Вон автобус его, закричали из-за платков, и рыжий водитель торопливо, на ощупь принялся пробираться вперед по проходу к застекленной кабине, потому что это было его место — кабина, там висела его фотография, телефон автопарка и лежали два яблока. А худой человек наклонился, сунул дробовик под сиденье и бесшумно выпрыгнул на асфальт через заднюю дверь. Обежал большую машину кругом и наткнулся на луч фонаря. Ну-ка, стой, сказали ему. Тут он, крикнул тогда худой, щурясь, здесь он, ребята, — и раскинул руки, как для объятия.
До кабины рыжий водитель автобуса не добрался, и, хотя людей было немного, может пять или шесть, сосчитать он их тоже не успел. Просто в темном салоне вдруг стало тесно, запрыгал страшный тот самый фонарь, и его окружили, схватили за майку, ткнули в грудь и толкнули сзади, сбили с ног. Дочку мою, услышал водитель автобуса, падая на грязный пол, сука, дочечку мою, — и ужаснулся сразу, и поверил, хотя сам помнил только про оторванную ладонь, ничего не запомнил после ладони. Он хотел им сказать что-нибудь, обязательно надо было что-то сказать, но зубы у него были выбиты, а рот полон крови, и оказалось, что говорить он не может. А потом все случилось как-то быстро — то ли его ударили снова, то ли, падая, он ударился сам — затылком об угол железной опоры кресла. В глазах у него вспыхнуло, и он попал наконец на свою Николину Гору, где поле и елки и садится солнце. ВТОРНИК, 8 ИЮЛЯ, 01:09
ВТОРНИК, 8 ИЮЛЯ, 01:09— Всё, зашивайте, — сказал доктор и уронил в банку из-под оливок последний кусок дроби.
В банке тяжело, приятно звякнуло. Женщина с Гомером Симпсоном на майке смотрела на доктора с обожанием. Кудрявая Алиса тоже смотрела на него с обожанием, иголка со вдетой ниткой была уже у нее в руке.

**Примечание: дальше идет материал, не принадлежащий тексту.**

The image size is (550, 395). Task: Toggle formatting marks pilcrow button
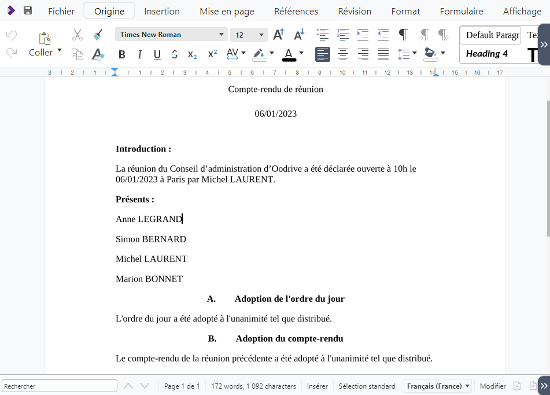(x=403, y=35)
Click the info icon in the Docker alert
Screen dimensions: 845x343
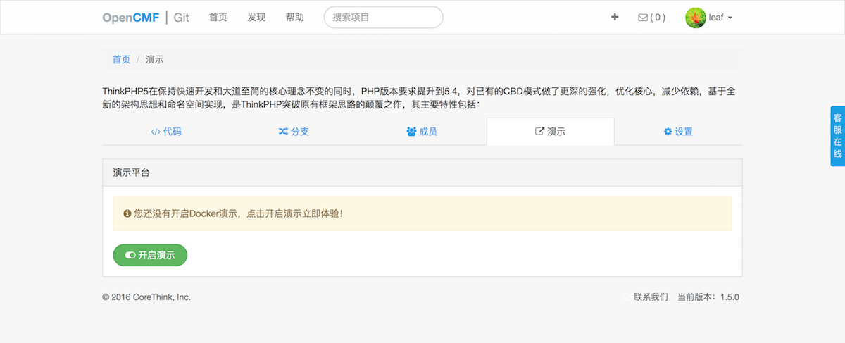[127, 213]
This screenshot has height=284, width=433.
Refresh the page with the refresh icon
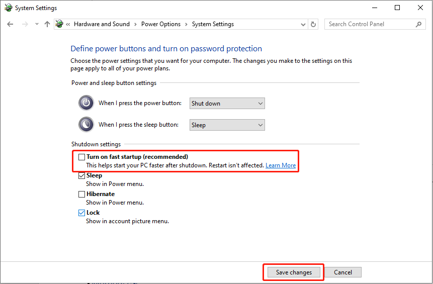(x=313, y=24)
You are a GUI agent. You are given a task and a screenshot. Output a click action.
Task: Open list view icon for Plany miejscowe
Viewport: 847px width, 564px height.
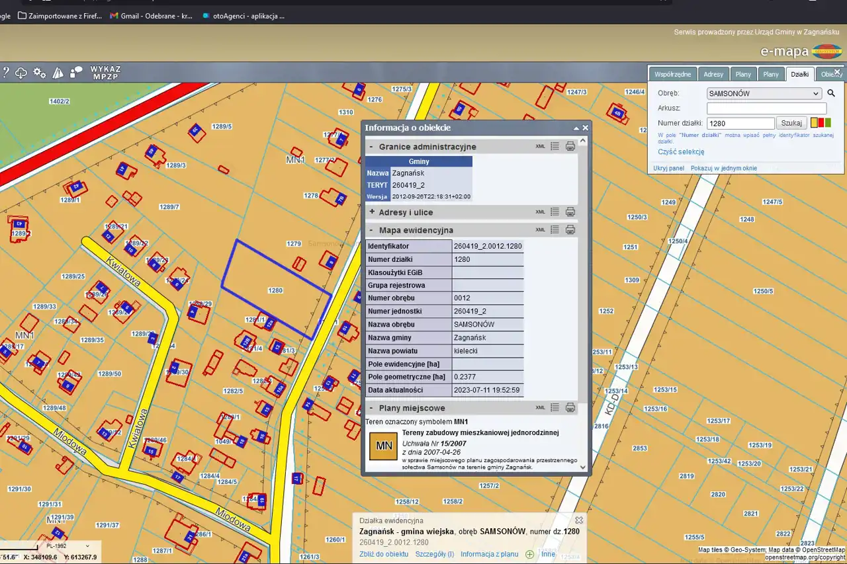[555, 408]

— Накройте его потом чем-нибудь, — велел доктор и поднялся на ноги. Надо было проверить того, с позвоночником, и мальчика, да, мальчика в первую очередь, и был еще кто-то с нехорошей рваной раной. Но сначала мальчик. В ушах у доктора немного стучало. Спина больше не болела, совсем.
Его самозваный госпиталь вдруг оказался большой, многолюдный, как будто за это короткое время увеличился вдвое и существовал уже сам по себе. Светился, гудел, передавал по рядам воду, бинты и турецкие полотенца.
И, в отличие от пары из Тойоты RAV-4, чиновница из Майбаха и семеро ее ополченцев тоже увидели именно госпиталь, хотя подошли к нему позже всего на каких-нибудь десять минут. А вот люди в госпитале увидели другое: на границе света и тьмы возникла вдруг странная группа с палками химических фонарей, испускавших нежное голубое сияние, и про фонари никто не подумал, а подумалось почему-то про джедайские мечи. И чиновницу тоже поначалу никто не узнал, так она была на себя теперь не похожа. Шла она во главе угрюмого своего отряда, как огромная Белоснежка, — босиком, в разорванных брюках, и на гномов с дробовиками ни разу не оглянулась, потому что забыла про них, а думала почему-то про девочку из Тойоты и как та просунула ей руку под локоть. Так что первым стала искать не доктора, за которым ее послали, а очкастого инженера. Инженер, однако, ушел три минуты назад искать щитовую, и заметил чиновницу именно доктор.